- EXERCISE PROMPT -
Both the line containing "Screen dimensions: 1200x615" and the last line of the listing are included: write out exactly the lines from one to the other.

AVAILABLE DATA section start

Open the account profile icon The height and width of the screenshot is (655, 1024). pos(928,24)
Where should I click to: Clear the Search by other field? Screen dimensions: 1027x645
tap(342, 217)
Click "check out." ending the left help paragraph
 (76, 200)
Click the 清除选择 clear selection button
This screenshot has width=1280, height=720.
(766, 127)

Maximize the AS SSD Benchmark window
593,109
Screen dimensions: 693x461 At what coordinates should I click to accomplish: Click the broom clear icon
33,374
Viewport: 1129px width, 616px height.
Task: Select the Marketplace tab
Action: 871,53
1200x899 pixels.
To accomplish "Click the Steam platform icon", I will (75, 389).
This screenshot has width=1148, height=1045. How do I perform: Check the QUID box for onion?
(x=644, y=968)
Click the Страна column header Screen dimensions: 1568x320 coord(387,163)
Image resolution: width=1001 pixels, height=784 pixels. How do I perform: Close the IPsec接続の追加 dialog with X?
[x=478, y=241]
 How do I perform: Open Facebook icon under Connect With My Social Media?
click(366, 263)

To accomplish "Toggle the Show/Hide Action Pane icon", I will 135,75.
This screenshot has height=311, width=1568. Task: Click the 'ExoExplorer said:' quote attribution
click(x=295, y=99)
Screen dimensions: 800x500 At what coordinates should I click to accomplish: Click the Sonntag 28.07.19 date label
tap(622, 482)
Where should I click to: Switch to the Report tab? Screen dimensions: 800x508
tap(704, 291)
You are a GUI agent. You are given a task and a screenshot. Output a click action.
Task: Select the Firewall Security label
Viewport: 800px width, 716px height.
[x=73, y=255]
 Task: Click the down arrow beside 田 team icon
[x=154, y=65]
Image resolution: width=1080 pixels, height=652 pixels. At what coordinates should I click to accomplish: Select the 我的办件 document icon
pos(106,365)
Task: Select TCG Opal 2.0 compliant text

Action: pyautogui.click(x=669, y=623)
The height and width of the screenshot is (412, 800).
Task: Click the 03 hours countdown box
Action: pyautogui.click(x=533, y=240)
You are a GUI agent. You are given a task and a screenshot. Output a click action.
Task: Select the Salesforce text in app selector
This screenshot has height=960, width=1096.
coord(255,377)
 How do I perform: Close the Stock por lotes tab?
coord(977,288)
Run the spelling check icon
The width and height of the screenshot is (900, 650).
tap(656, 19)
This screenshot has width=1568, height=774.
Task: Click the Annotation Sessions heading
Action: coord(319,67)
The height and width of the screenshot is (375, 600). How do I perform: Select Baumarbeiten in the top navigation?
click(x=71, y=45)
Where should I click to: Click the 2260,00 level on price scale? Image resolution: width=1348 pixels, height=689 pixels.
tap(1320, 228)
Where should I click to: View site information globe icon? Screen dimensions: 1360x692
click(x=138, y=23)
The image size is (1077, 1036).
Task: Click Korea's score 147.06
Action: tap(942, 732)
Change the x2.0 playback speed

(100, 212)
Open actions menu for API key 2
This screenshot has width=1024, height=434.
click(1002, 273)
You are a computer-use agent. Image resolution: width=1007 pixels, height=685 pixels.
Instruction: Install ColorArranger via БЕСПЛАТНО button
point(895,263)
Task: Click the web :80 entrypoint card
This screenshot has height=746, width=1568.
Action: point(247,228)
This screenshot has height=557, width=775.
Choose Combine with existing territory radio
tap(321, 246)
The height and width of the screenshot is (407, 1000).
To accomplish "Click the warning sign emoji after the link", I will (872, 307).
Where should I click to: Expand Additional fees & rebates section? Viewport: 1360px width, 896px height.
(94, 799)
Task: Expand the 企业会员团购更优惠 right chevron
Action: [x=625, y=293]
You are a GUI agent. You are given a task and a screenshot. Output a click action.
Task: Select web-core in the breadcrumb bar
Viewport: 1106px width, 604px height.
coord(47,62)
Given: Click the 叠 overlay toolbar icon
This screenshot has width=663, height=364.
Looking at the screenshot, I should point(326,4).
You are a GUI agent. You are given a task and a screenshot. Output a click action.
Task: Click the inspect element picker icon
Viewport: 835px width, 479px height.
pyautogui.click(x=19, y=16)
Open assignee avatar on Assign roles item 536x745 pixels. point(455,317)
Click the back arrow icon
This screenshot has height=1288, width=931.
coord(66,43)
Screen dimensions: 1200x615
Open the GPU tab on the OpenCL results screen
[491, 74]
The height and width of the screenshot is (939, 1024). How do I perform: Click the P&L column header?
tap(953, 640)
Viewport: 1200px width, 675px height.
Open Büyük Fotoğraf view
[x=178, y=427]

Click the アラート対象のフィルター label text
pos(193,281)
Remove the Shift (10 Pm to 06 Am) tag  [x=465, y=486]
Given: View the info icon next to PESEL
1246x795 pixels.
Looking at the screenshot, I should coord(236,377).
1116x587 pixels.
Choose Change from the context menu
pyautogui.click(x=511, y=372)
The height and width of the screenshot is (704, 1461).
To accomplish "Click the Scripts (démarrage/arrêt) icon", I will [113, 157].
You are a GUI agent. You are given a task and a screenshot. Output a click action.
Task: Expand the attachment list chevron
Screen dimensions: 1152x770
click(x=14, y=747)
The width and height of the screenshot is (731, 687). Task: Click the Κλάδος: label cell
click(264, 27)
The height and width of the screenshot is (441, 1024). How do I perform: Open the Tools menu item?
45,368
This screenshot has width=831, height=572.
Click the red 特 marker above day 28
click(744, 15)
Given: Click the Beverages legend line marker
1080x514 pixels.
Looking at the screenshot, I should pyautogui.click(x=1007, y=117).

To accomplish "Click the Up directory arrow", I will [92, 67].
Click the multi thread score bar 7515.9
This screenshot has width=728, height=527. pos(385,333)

AVAILABLE DATA section end

- TASK SOLUTION -
Screen dimensions: 1200x615
Open the GPU tab on the OpenCL results screen
[491, 74]
The height and width of the screenshot is (939, 1024). How do I perform: Click the P&L column header?
tap(953, 640)
Viewport: 1200px width, 675px height.
Open Büyük Fotoğraf view
[x=178, y=427]

Click the アラート対象のフィルター label text
pos(193,281)
Remove the Shift (10 Pm to 06 Am) tag  [x=465, y=486]
Given: View the info icon next to PESEL
1246x795 pixels.
Looking at the screenshot, I should coord(236,377).
1116x587 pixels.
Choose Change from the context menu
pyautogui.click(x=511, y=372)
The height and width of the screenshot is (704, 1461).
To accomplish "Click the Scripts (démarrage/arrêt) icon", I will [113, 157].
You are a GUI agent. You are given a task and a screenshot. Output a click action.
Task: Expand the attachment list chevron
Screen dimensions: 1152x770
click(x=14, y=747)
The width and height of the screenshot is (731, 687). Task: Click the Κλάδος: label cell
click(264, 27)
The height and width of the screenshot is (441, 1024). How do I perform: Open the Tools menu item?
45,368
This screenshot has width=831, height=572.
Click the red 特 marker above day 28
click(744, 15)
Given: Click the Beverages legend line marker
1080x514 pixels.
Looking at the screenshot, I should pyautogui.click(x=1007, y=117).

To accomplish "Click the Up directory arrow", I will [92, 67].
Click the multi thread score bar 7515.9
This screenshot has width=728, height=527. pos(385,333)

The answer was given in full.